Work to complete:
From the line with "The height and" through the last line of the records below, both ends included, transcribe only those lines, exactly, and omit the pictures.

- Opening Delimiter -

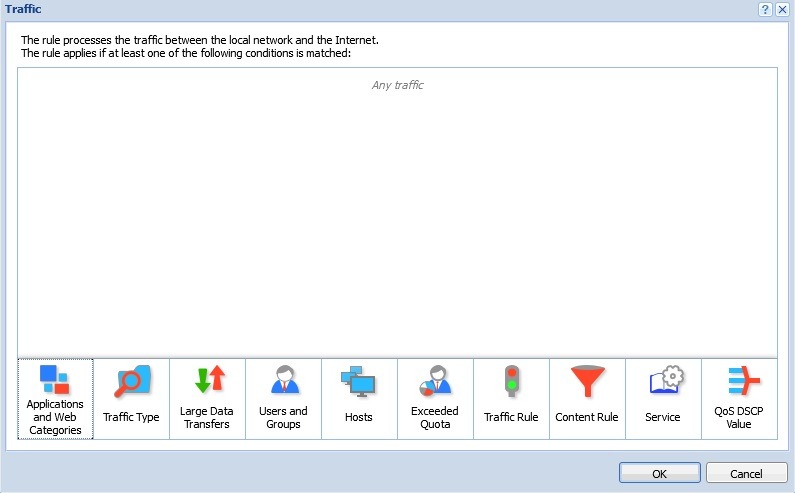Open the Service gear icon

pos(663,381)
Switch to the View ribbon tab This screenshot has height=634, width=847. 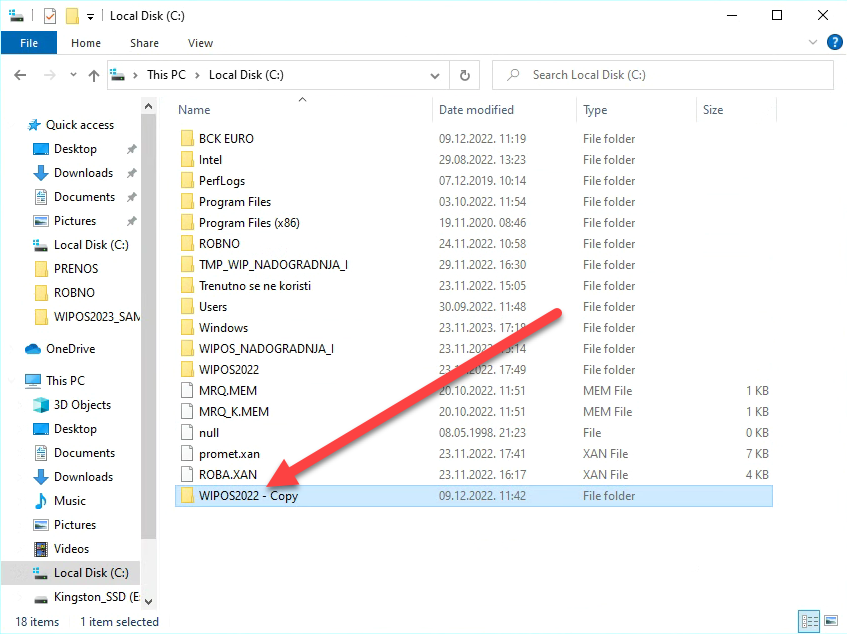pyautogui.click(x=200, y=43)
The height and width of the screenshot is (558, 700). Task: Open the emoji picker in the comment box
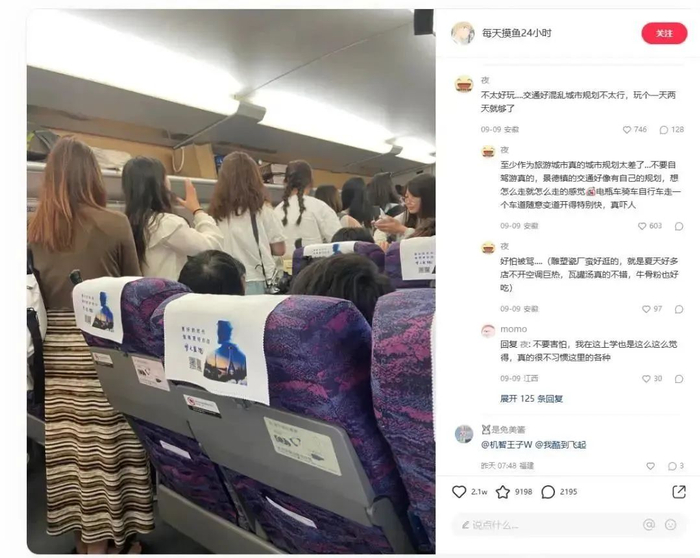(671, 525)
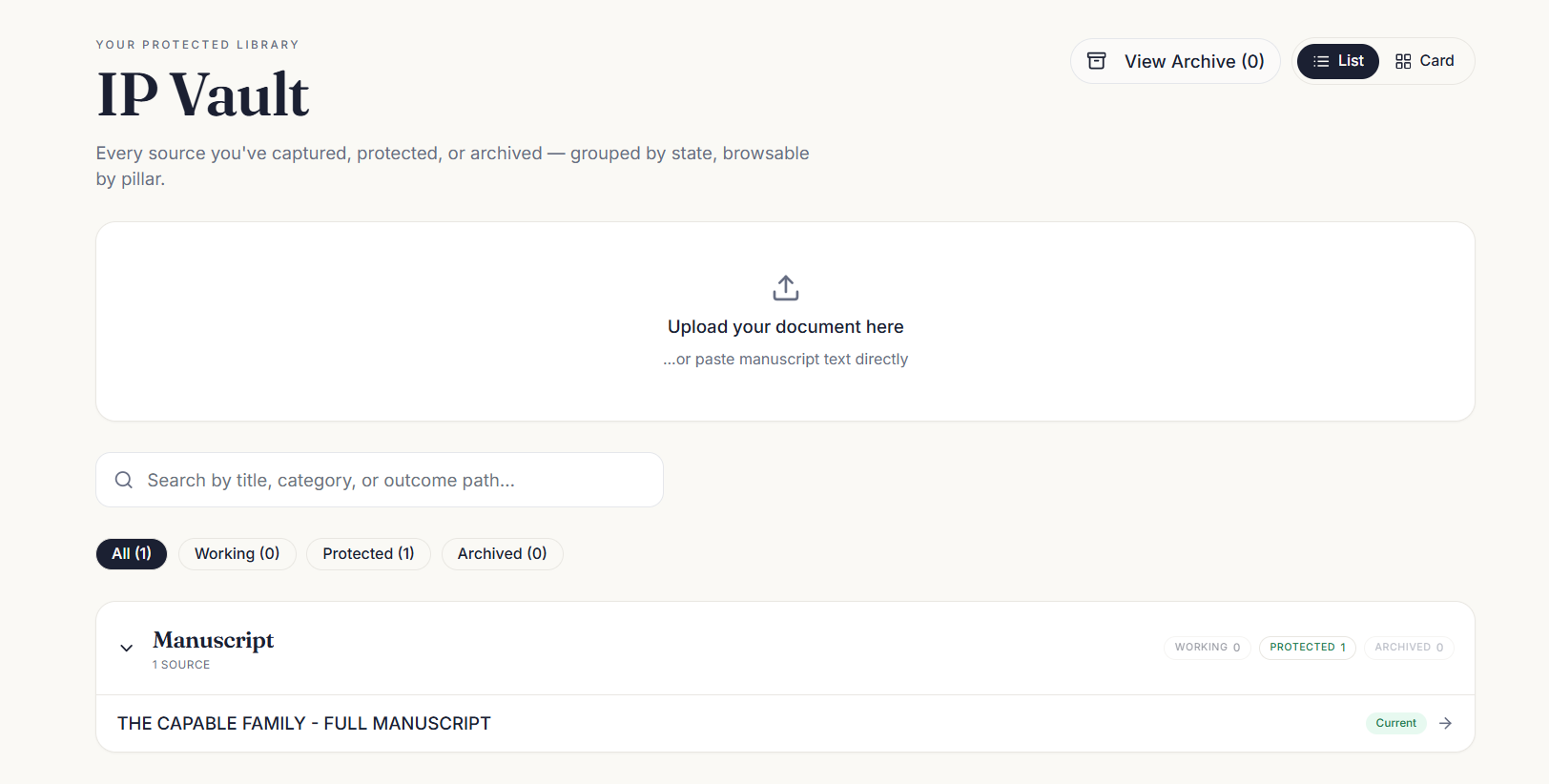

- Closing Delimiter -

Finished task:
The height and width of the screenshot is (558, 700). Task: Open the emoji picker in the comment box
(671, 525)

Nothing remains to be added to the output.